Nacktheit war lange Chefsache. Das erste bekannte Bildnis einer unbekleideten Venus nördlich der Alpen schuf der bedeutende Renaissance-Maler Lucas Cranach der Ältere (1472–1553). Die römische Göttin der Liebe und Schönheit inspirierte immer wieder Künstler. Dabei wird sie häufig vom ebenfalls nackten, kleinen Amor begleitet – ob als Honigdieb oder ausgestattet mit Pfeil und Bogen. Nackt oder halbnackt wurden nicht nur Vertreter der antiken Götterwelt festgehalten. Auch Heilige – Männer und Frauen gleichermaßen –, ja selbst den Gottessohn Jesus Christus haben verschiedene Meister auf diese Weise dargestellt.

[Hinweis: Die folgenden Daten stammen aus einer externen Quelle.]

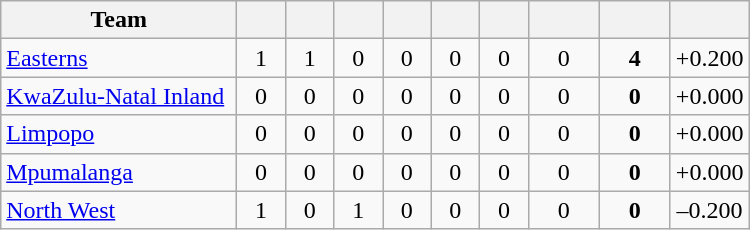
Team [119, 20]
North West [119, 210]
Easterns [119, 58]
4 [634, 58]
Mpumalanga [119, 172]
Limpopo [119, 134]
–0.200 [710, 210]
KwaZulu-Natal Inland [119, 96]
+0.200 [710, 58]
From the cell containing the given text, extract its center point as [x, y] coordinate. 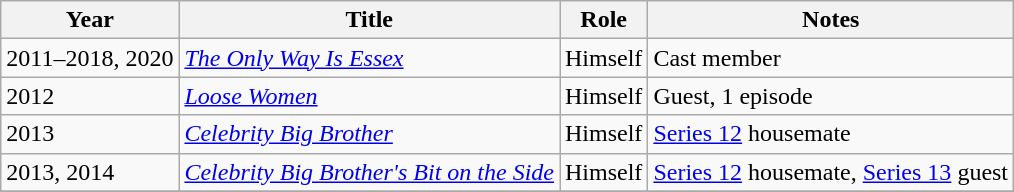
2011–2018, 2020 [90, 58]
Series 12 housemate, Series 13 guest [831, 172]
2012 [90, 96]
Cast member [831, 58]
Role [604, 20]
Notes [831, 20]
2013, 2014 [90, 172]
Celebrity Big Brother's Bit on the Side [370, 172]
Title [370, 20]
Loose Women [370, 96]
2013 [90, 134]
The Only Way Is Essex [370, 58]
Celebrity Big Brother [370, 134]
Series 12 housemate [831, 134]
Year [90, 20]
Guest, 1 episode [831, 96]
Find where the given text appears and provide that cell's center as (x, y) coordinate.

In manchen Zeiten hatte nackte Haut auf Bildern besonders Konjunktur, in anderen war sie nicht der Rede wert. „Je mehr die Nacktheit aus dem Alltag verschwindet, umso stärker wird die Neugier nach ihr, umso mehr blüht sie erst recht in der Phantasie“, schreibt Markus Hofer. Zahlreiche Gemälde hat der Theologe und Kunsthistoriker unter die Lupe genommen. Gehörte Nacktheit im Mittelalter zum Alltag, wurde in der frühen Neuzeit mit Reformation, Gegenreformation und Hexenverfolgung die Moralkeule ebenso geschwungen wie im strengen 19. Jahrhundert. Je rigider die Sexualmoral, umso nackter wurden die Heiligen. „Kunstgeschichtlich führte diese Dynamik zu einer neuen Blüte der Kunst, moralisch zu einer gewissen Scheinheiligkeit.“
Von der Wanne zum Fußbad
Deutlich wird das am Beispiel einer Geschichte aus dem Alten Testament, die sich durch Hofers Publikation zieht wie ein roter Faden. Inspirieren ließen sich viele Künstler verschiedener Epochen von der Erzählung der Bathseba, die von König David beim Baden erspäht wird. In einer Kreuzfahrerbibel aus dem 13. Jahrhundert sind nackte Personen selbstverständlich. Verklemmter wird es bei Lucas Cranach dem Älteren, obwohl bei ihm „Schamvolles und Schamloses nahezu wahllos nebeneinander“ entstanden ist. Bei seinem Werk „Bathseba im Bade“ hat sich Cranach von der protestantischen Züchtigkeit leiten lassen. Ein Fußbad muss als Badeszene ausreichen, lediglich Bathsebas nackte Beine sind zu sehen. „Von Sinnlichkeit, geschweige denn Erotik, ist in diesem Bild kaum etwas zu spüren.“ Anders ist es rund 130 Jahre später beim lebensgroßen Aktgemälde des Barock-Malers Rembrandt van Rijn. Die nachdenklich wirkende Bathseba hält einen Brief von David in ihren Händen. Ihre „widerstrebenden Gefühle“ seien in dem Gemälde greifbar, so Hofer: Da sei „der Stolz, vom König begehrt zu werden, die Abneigung, den eigenen Ehemann zu verletzen, die Scham über eigene Gefühle, die Aussichtslosigkeit, dem Wunsch des Königs zu entkommen.“
Wie erotisch ist der Pestheilige?
In der Bibel sind nicht nur bei Bathseba nackte Tatsachen ein großes Thema. Die Bandbreite reicht von der Paradieserzählung mit Adam und Eva über das Hohelied bis hin zum leidenden, sterbenden Christus am Kreuz. Spätestens an diesen Beispielen wird deutlich: Sexualität, Nacktheit und Religion stehen in einem spannungsgeladenen Verhältnis, das der Autor akribisch aufarbeitet. So gewährt er auf unbefangene Weise verständliche und kurzweilige Einblicke in Kultur- und Religionsgeschichte quer durch die Jahrhunderte. Neben biblischen Geschichten fungierten auch Heiligenlegenden in prüden Zeiten als Legitimation für Nacktbilder.
So war das Martyrium des „Pestheiligen“ Sebastian ein willkommener Anlass, viel nackte Haut zu zeigen. Nicht umsonst avancierte er zu einer der meist dargestellten Heiligenfiguren. Bogenschützen sollen so viele Pfeile auf den römischen Soldaten geschossen haben, dass er „wie ein Igel erschien“. In vielen künstlerischen Darstellungen ist er als nackter Leidender mit von Pfeilen durchbohrtem Körper und einem sehr knappen Lendenschurz zu sehen. Es ist eine teils verstörende Mischung aus Projektionsfläche für erotische Vorstellungen und Ausdruck einer Ambivalenz von Sinnlichkeit und Heiligkeit.